2023 CNN Hero of the Year: Dr. Kwane Stewart (veterinarian who treats the pets of the homeless for free, helping the pets and the humans who love them dearly)

Honorees included:

- Yasmine Arrington Brooks - ScholarCHIPS – Washington DC
- Osei Boateng - OBK Hope Foundation – Somerset, NJ and Ghana
- Stacey Buckner - Off-Road Outreach – Fayetteville, NC
- Mike Goldberg - I.CARE – Islamorada, FL
- Tescha Hawley - Day Eagle Hope Project – Fort Belknap Reservation, MT
- Alvin Irby - Barbershop Books – New York, NY
- Adam Pearce - Love Your Brain – Norwich, VT
- Estefanía Rebellón - Yes We Can World Foundation – Burbank, CA and Mexico
- Mama Shu - Avalon Village – Highland Park, MI
- Dr. Kwane Stewart - Project Street Vet – San Diego, CA
Young Wonders recognized included:
- Emily Bhatnagar - For Love & Buttercup – Gaithersburg, MD
- Steven Hoffen - Growing Peace – New York, NY

=== 2024 ===
The 18th Annual CNN Heroes: An All-Star Tribute premiered Sunday December 8, 2024. Hosted by CNN's Anderson Cooper and Laura Coates. The year's Top 5 CNN Heroes were all recognized, with Stephen Knight selected by viewers as the 2024 CNN Hero of the Year. Beloved actor and public figure Michael J. Fox was honored with the 2nd Annual CNN Heroes Legacy Award for his lifetime commitment to bringing hope to those diagnosed with Parkinson’s Disease.

Honorees included:

- Ron Davis Alvarez, Dream Orchestra – Gothenburg, Sweden
- Stephen Knight, Dogs Matter – Dallas, TX
- Payton McGriff, SHE (Style Her Empowered) – Moscow, ID & Nôtse, Togo
- Rachel Rutter, Project Libertad – Phoenixville, PA
- Yamilée Toussaint, STEM From Dance – Brooklyn, NY
Young Wonders recognized included:
- Brooke and Breanna Bennett – Women in Training, Inc. – Montgomery, AL

=== 2025 ===
The 19th Annual CNN Heroes show aired in 2025.

== Awards ==
In 2022, the program was honored with the News & Documentary Emmy Award for Outstanding Live News Special for its 2021 15th Annual Show.

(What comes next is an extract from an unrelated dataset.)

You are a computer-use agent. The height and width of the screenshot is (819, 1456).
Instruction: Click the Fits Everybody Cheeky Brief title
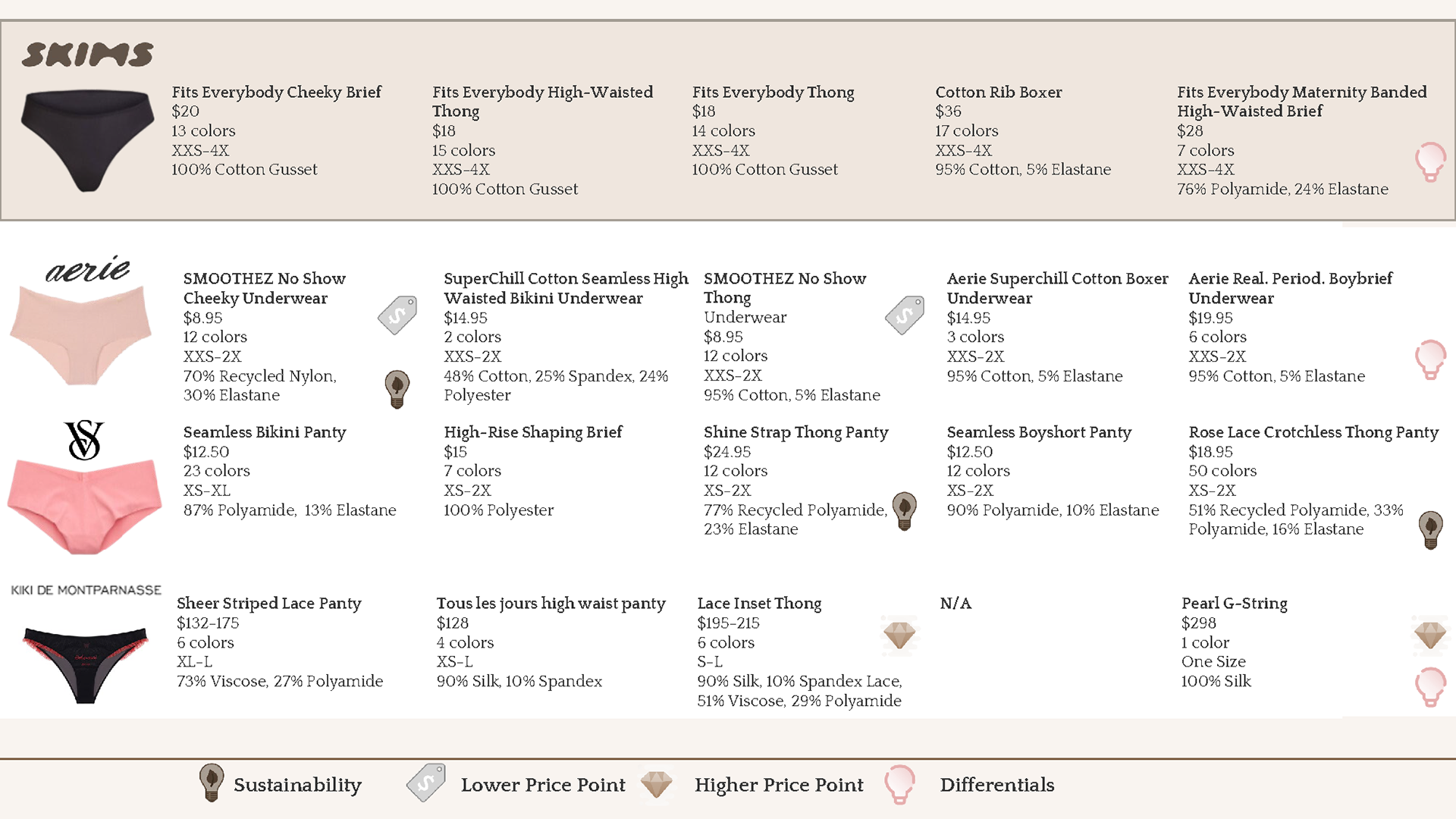click(x=276, y=93)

The program's director Brett Kelly was also nominated for Outstanding Direction and the original full-length CNN Heroes segment on Shirley Raines of Beauty 2 The Streetz was nominated for Outstanding Soft Feature Story: Short Form.

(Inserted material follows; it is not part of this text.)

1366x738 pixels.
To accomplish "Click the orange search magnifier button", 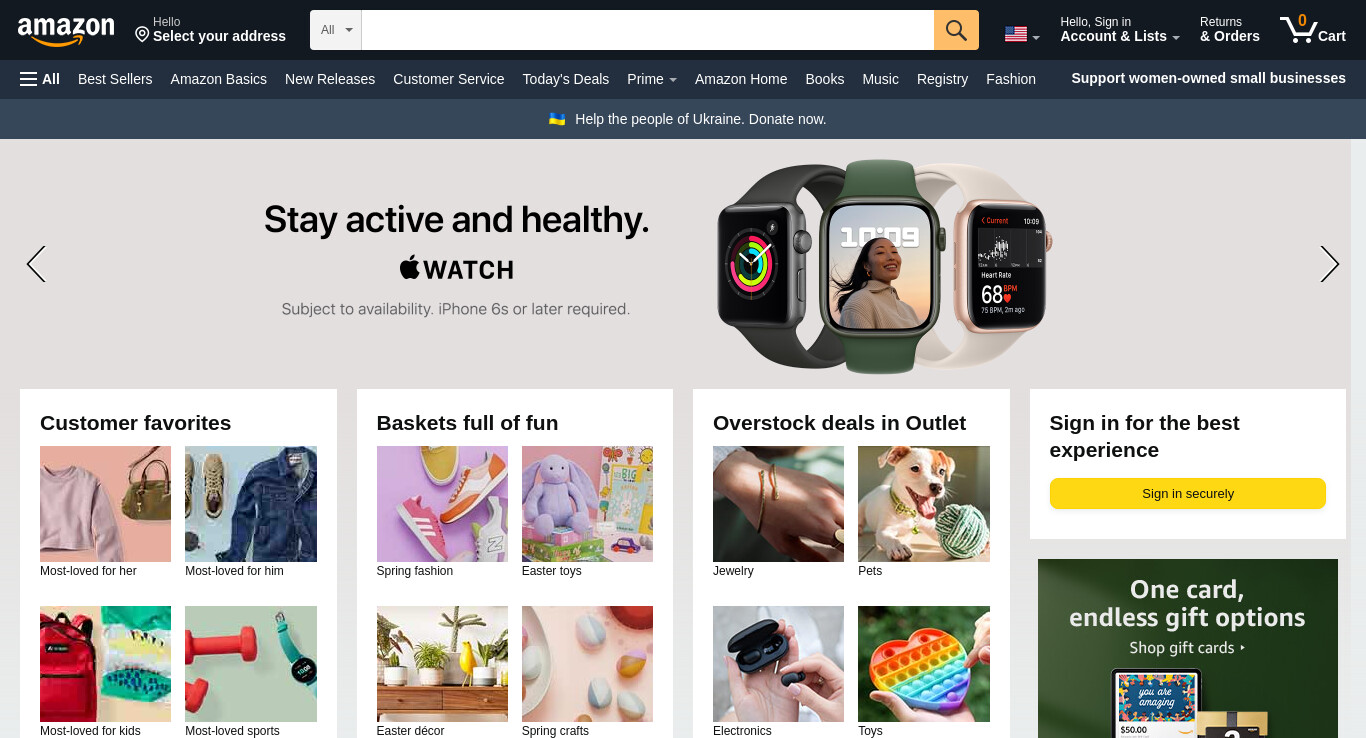I will click(956, 30).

In 2020, the program's director, Brett Kelly, received the inaugural Outstanding Direction News & Documentary Emmy Award for its 2019 13th Annual Show. In 2019, the program was nominated for the News & Documentary Emmy Award for Outstanding News Special for its 2018 12th Annual show.

In 2017, the program received a News & Documentary Emmy Award for Outstanding Lighting Direction and Scenic Design its 2016 10th Annual show. In 2012, the program received a Peabody Award for its 2011 campaign and show. CNN Heroes has also been nominated for additional News & Documentary Emmy Awards and is the winner of 3 Gracies and multiple National Association of Black Journalists Salute to Excellence Awards.